Oggi in Polonia c'è carenza di manodopera. I dati del Registro centrale degli assicurati mostrano che nel dicembre 2022 il numero di persone soggette all'assicurazione per la pensione e l'invalidità e con cittadinanza non polacca era di poco superiore a un milione. Si tratta di un aumento massiccio rispetto agli ultimi anni. La maggior parte di questi individui sono ucraini, ma c'è un numero crescente di visitatori provenienti da Nepal, Colombia, Argentina e Bielorussia.
Anche coloro che sono entrati illegalmente nel nostro Paese sono soliti lavorare. L'assistenza fornita a queste persone è estremamente modesta, pari a 750 PLN al mese per persona. Nel caso di una famiglia di quattro persone, la cifra è ancora più bassa: 375 PLN a persona, per un totale di 1.500 PLN. L'assistenza abitativa per i rifugiati è praticamente inesistente; i documenti governativi dichiarano che non esiste un programma coerente in questo settore. Ma in realtà non esiste un programma, perché non ci sono alloggi. La questione è così delicata che i politici hanno paura di dare agli immigrati qualsiasi aiuto in questo campo.
Per questo motivo la maggior parte degli immigrati, ucraini e non, è condannata ad affittare un alloggio sul mercato libero. Conosco un ucraino che, con la moglie e i quattro figli, viveva in uno sfasciacarrozze dove lavorava. Conosco rifugiati che, dopo aver sfondato la recinzione e i grovigli nella foresta di Bialowieza, sono finiti in centri di accoglienza. Dopo un po' di tempo, hanno dovuto trasferirsi e lavorare per poter affittare un alloggio.
Non sono solo ragioni morali, ma anche economiche a favore di una civilizzazione del modo in cui le persone del Sud globale vengono da noi. Si parla molto dell'inasprimento della politica migratoria da parte del governo sotto la pressione dell'opinione pubblica. Si parla meno, invece, del fatto che la carenza di manodopera può essere affrontata in un altro modo: costringendoci a lavorare fino alla morte. Estendendo l'età pensionabile.

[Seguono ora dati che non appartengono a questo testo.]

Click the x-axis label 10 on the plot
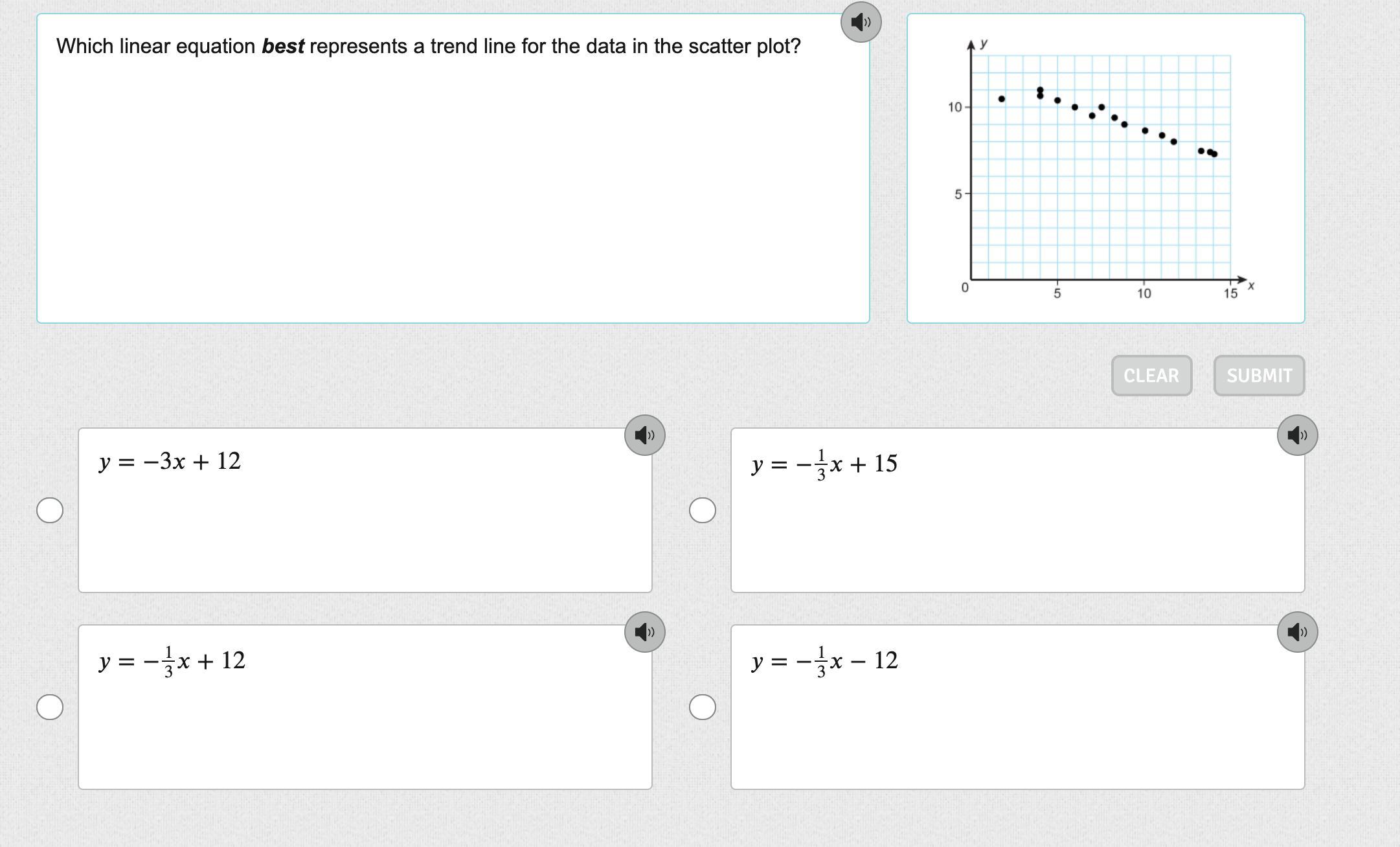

Anche in questo caso, si è scoperto che il meccanismo di rilascio dei visti alla Polonia in cambio di tangenti sta andando bene e che anche nelle Filippine la stessa azienda lo sta facendo come ai tempi di Legge e Giustizia. In ogni caso, le imprese troveranno un modo per portare in Polonia i lavoratori mancanti. Si tratta solo di rendere il meccanismo abbastanza trasparente e accessibile, in modo che spingersi oltre il confine bielorusso e attraverso le paludi mortali della Podlasie non sia più un'opzione competitiva. Si devono creare normali uffici di collocamento presso i consolati dei Paesi da cui la maggior parte delle persone cerca di venire da noi, invece della mafia dei visti che ha operato finora.
E siamo chiari: o permettiamo l'immigrazione di manodopera, o accettiamo di lavorare qualche anno in più.